Рано утром разведчики были на ногах. Дождь кончился, но тяжелые свинцовые тучи, словно гигантские парусные корабли, низко плыли с Балтики над землей. Там, где-то на востоке, они с избытком поили многострадальную русскую землю. Мария Ивановна встала раньше всех, а может, и вовсе не ложилась спать, так как на столе в чугунке уже стояли дымящиеся кислые щи с запахом сушеных грибов, а на большой сковородке лежала румяная жареная картошка. Они быстро расправились с едой и, тепло распрощавшись, по одному покинули гостеприимный дом. Каждому из них Мария Ивановна, хотя разведчики и отказывались, буквально насильно всунула по куску хлеба и несколько отварных картошин.
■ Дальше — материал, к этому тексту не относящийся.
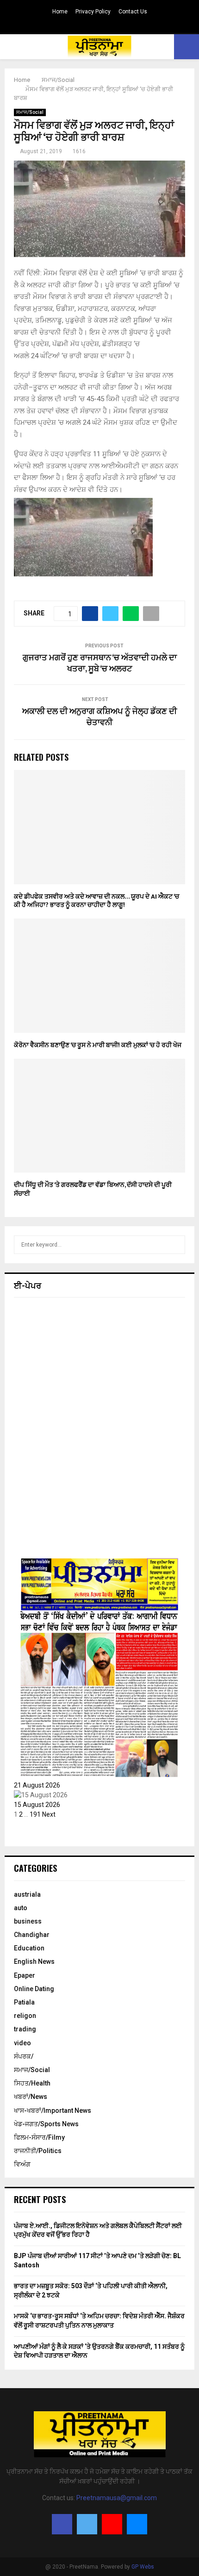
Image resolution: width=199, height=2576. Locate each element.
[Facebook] (62, 2524)
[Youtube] (112, 2524)
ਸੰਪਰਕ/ (23, 2056)
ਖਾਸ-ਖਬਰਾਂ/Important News (52, 2110)
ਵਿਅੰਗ (22, 2164)
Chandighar (32, 1934)
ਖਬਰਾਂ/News (30, 2096)
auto (20, 1908)
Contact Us (132, 11)
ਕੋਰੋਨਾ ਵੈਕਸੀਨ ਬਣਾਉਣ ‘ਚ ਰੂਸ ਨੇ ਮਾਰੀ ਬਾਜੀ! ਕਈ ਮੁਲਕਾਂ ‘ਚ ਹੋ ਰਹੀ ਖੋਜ (97, 1045)
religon (25, 2015)
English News (34, 1961)
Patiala (24, 2002)
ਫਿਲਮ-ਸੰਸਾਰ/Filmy (39, 2137)
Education (29, 1948)
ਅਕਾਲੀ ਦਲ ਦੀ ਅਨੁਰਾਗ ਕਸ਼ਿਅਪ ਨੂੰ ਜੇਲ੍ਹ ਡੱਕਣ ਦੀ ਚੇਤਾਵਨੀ (99, 717)
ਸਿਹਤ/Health (32, 2083)
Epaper (24, 1975)
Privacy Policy (93, 11)
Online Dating (34, 1989)
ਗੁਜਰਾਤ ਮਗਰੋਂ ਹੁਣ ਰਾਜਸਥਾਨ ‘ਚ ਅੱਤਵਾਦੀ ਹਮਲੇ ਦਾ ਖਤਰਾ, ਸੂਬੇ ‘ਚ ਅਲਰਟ (100, 663)
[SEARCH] (175, 1244)
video (22, 2043)
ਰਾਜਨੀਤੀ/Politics (38, 2150)
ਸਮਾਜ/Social (30, 112)
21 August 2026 (37, 1785)
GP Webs (142, 2567)
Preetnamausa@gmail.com (116, 2498)
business (28, 1921)
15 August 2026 (37, 1804)
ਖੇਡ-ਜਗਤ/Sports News (46, 2124)
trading (25, 2029)
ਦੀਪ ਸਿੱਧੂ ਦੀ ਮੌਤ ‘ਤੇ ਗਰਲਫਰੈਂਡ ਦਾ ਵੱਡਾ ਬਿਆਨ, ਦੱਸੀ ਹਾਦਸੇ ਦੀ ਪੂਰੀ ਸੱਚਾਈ (93, 1188)
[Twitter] (87, 2524)
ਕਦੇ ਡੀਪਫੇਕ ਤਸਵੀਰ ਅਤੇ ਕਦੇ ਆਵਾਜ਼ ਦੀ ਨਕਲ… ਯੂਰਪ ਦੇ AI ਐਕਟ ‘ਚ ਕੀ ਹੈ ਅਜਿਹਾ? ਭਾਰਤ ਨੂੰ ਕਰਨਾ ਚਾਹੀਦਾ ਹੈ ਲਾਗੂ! (96, 900)
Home (60, 11)
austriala (27, 1894)
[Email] (137, 2524)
Разведчики сразу приступили к своим обязанностям. На станции Ушаки в их поле зрения попал огромный склад снарядов, тянувшийся метров на триста. Снаряды лежали под навесом штабелями высотой в два метра. Здесь же располагались зенитная батарея и несколько крупнокалиберных пулеметов.
Покинув Ушаки, разведчики прошли платформу Соколиный Ручей. Весь этот путь Петя был задумчивым и каким-то грустным. В густом сосновом лесу ребята расположились на отдых. Не разговаривая, что было очень странным для Пети, он наломал сосновых веток и лег. Кузьмин понял, что в душе юного разведчика что-то происходит. Он подошел к своему боевому другу, сел на сосновые ветки, положил руку на плечо и ласково спросил:
- Что такой грустный, Петя?
Мальчик тяжело вздохнул и тихо ответил:
- Маму вспомнил - Мария Ивановна очень похожа на нее. Тяжело ей с малыми детьми, а она веселая. Нам помогла. Не испугалась расклеенных по всей станции фашистских приказов: ведь ей за наш ночлег грозил расстрел.
Кузьмин утвердительно кивнул головой и сказал:
- Да, фашисты ее бы не пожалели. Не пощадили бы они и Настеньку с Владиком. Но террором фашисты наш народ не запугают. Уже поднимаются на борьбу с проклятыми оккупантами женщины, старики, дети. Такие, как Мария Ивановна, уходят к партизанам, становятся подпольщиками. Уже горит земля под ногами гитлеровцев.